» **EXERCISE AIM**
Would you please return only the lines from the one with "The height and" through the last line of the records below, leaving the pictures out?

**********

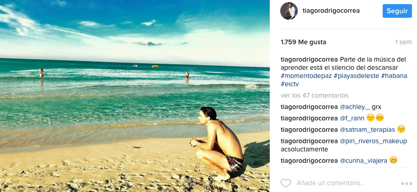
Task: Open the @achley._ mention
Action: pos(354,107)
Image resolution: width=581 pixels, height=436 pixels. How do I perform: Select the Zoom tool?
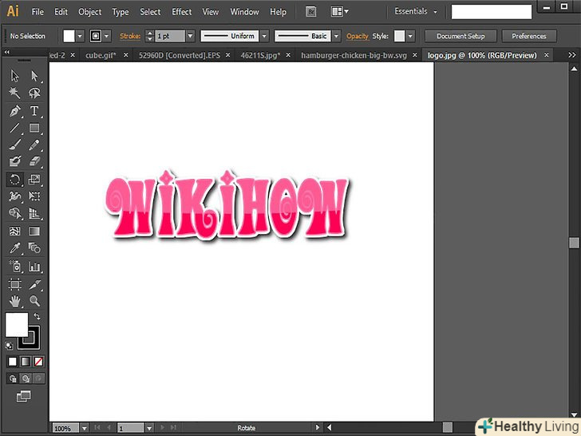[34, 301]
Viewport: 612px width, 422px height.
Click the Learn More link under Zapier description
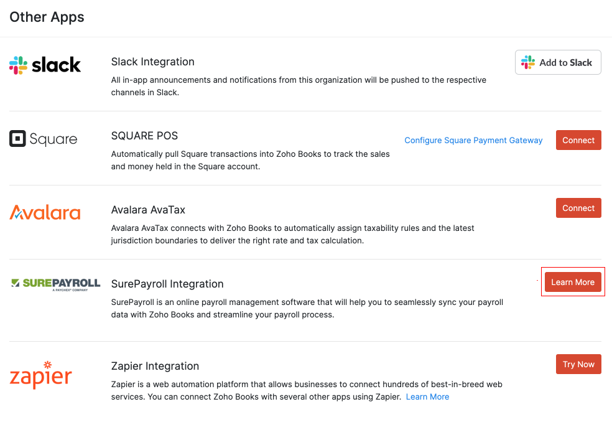pyautogui.click(x=427, y=396)
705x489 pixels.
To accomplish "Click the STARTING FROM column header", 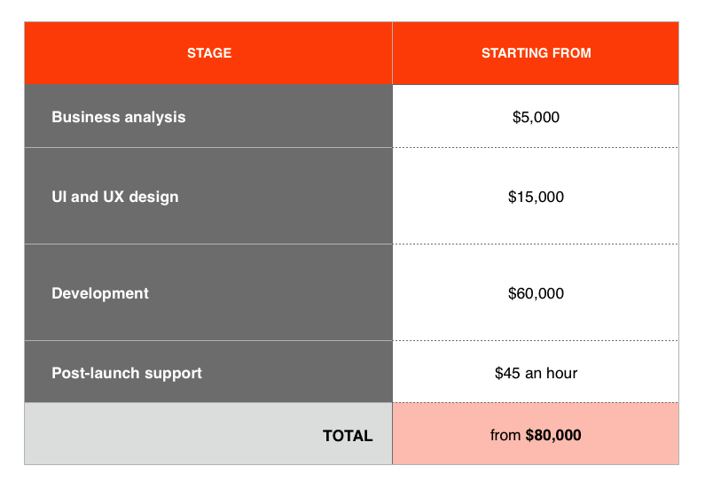I will [x=536, y=53].
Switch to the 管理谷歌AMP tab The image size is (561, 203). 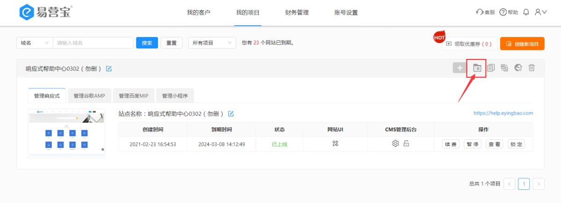(89, 96)
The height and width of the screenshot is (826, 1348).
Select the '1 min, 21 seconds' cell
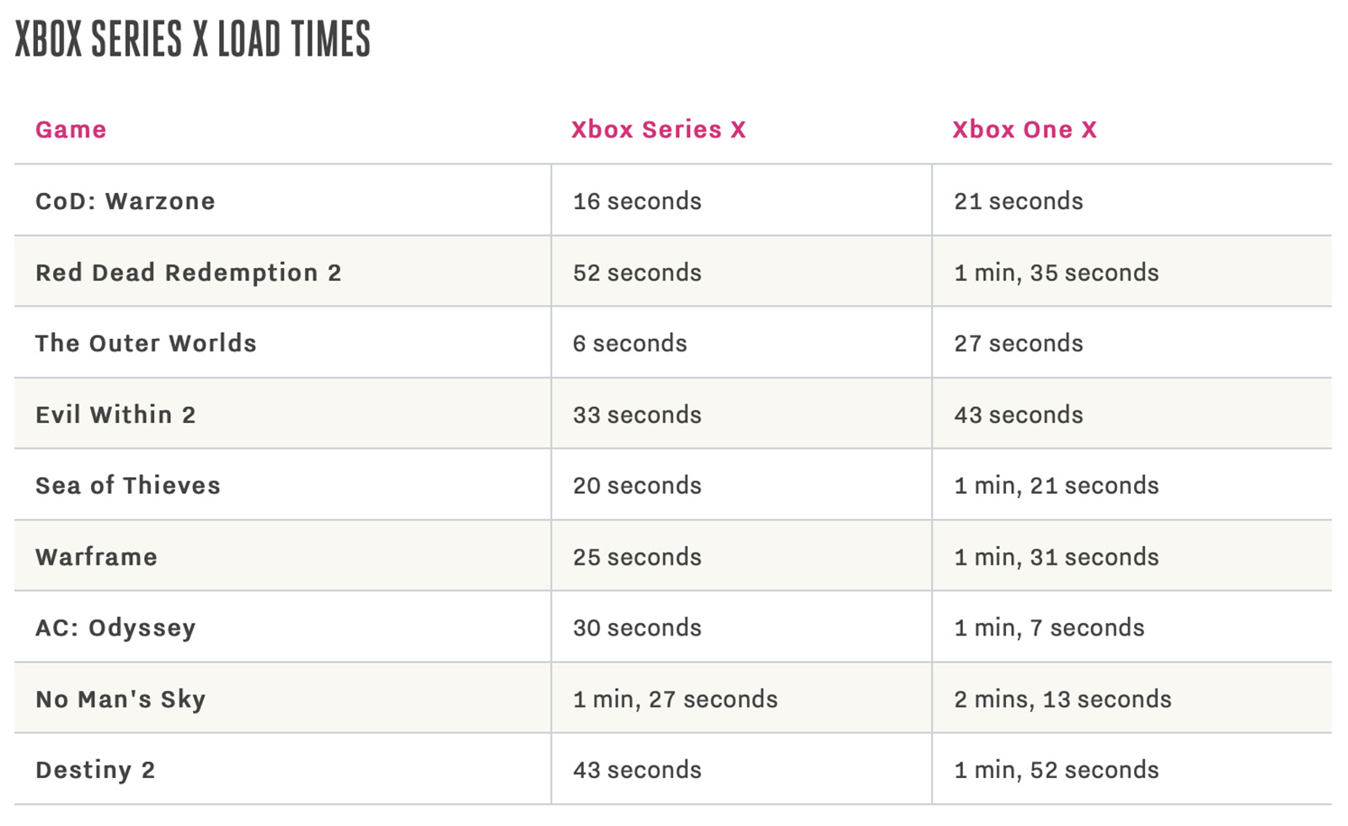[x=1056, y=485]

**********

» **TASK ANSWER**
The height and width of the screenshot is (826, 1348).
Select the '1 min, 21 seconds' cell
[x=1056, y=485]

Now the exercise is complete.